··· Text excerpt
KerasNLP is a natural language processing library that works natively
with TensorFlow, JAX, or PyTorch. Built on Keras 3, these models, layers,
metrics, and tokenizers can be trained and serialized in any framework and
re-used in another without costly migrations.

KerasNLP supports users through their entire development cycle. Our workflows
are built from modular components that have state-of-the-art preset weights when
used out-of-the-box and are easily customizable when more control is needed.

This library is an extension of the core Keras API; all high-level modules are
[`Layers`](/api/layers/) or
[`Models`](/api/models/) that receive that same level of polish
as core Keras. If you are familiar with Keras, congratulations! You already
understand most of KerasNLP.

See our [Getting Started guide](/guides/keras_nlp/getting_started)
to start learning our API. We welcome
[contributions](https://github.com/keras-team/keras-nlp/blob/master/CONTRIBUTING.md).

---
## Quick links

* [KerasNLP API reference](/api/keras_nlp/)
* [KerasNLP on GitHub](https://github.com/keras-team/keras-nlp)
* [List of available pre-trained models](/api/keras_nlp/models/)

## Guides

* [Getting Started with KerasNLP](/guides/keras_nlp/getting_started/)
* [Uploading Models with KerasNLP](/guides/keras_nlp/upload/)
······
= Directions =
1. According to the KerasNLP overview, which frameworks does the library work with natively?
2. For each statement, say whether it agrees with the KerasNLP overview, and quote the words that decide it. (a) KerasNLP is built on Keras 3. (b) Moving KerasNLP models from one framework to another requires costly migrations. (c) KerasNLP components can be easily customized when more control is needed.
3. Write the next part of the KerasNLP overview, starting after its last line.
··· Data
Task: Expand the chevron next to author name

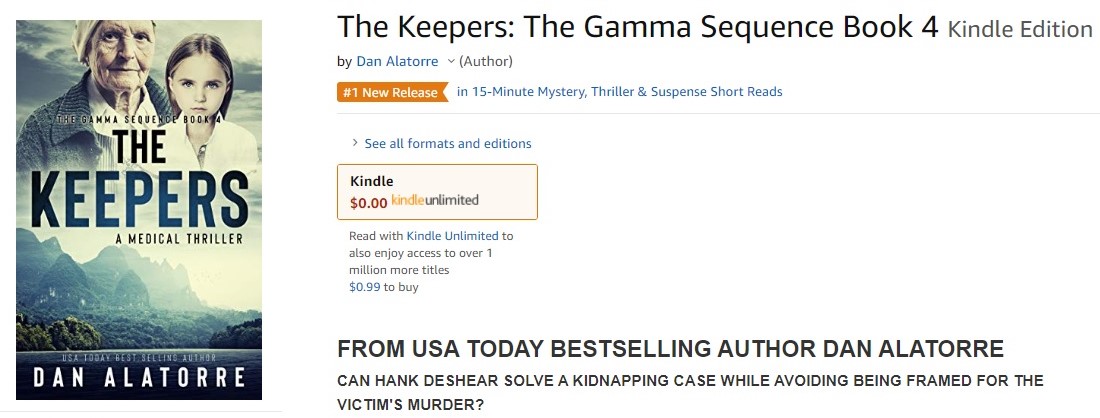Action: click(450, 62)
······
= Answers for each item =
1. TensorFlow, JAX, or PyTorch.

2.
(a) Yes: "Built on Keras 3"
(b) No: "re-used in another without costly migrations"
(c) Yes: "are easily customizable when more control is needed"

3.
* [Pretraining a Transformer from scratch](/guides/keras_nlp/transformer_pretraining/)

## Examples

* [GPT-2 text generation](/examples/generative/gpt2_text_generation_with_kerasnlp/)
* [Parameter-efficient fine-tuning of GPT-2 with LoRA](/examples/nlp/parameter_efficient_finetuning_of_gpt2_with_lora/)
* [Semantic Similarity](/examples/nlp/semantic_similarity_with_keras_nlp/)
* [Sentence embeddings using Siamese RoBERTa-networks](/examples/nlp/sentence_embeddings_with_sbert/)
* [Data Parallel Training with tf.distribute](/examples/nlp/data_parallel_training_with_keras_nlp/)
* [English-to-Spanish translation](/examples/nlp/neural_machine_translation_with_keras_nlp/)
* [GPT text generation from scratch](/examples/generative/text_generation_gpt/)
* [Text Classification using FNet](/examples/nlp/fnet_classification_with_keras_nlp/)

---
## Installation

KerasNLP supports both Keras 2 and Keras 3. We recommend Keras 3 for all new
users, as it enables using KerasNLP models and layers with JAX, TensorFlow and
PyTorch.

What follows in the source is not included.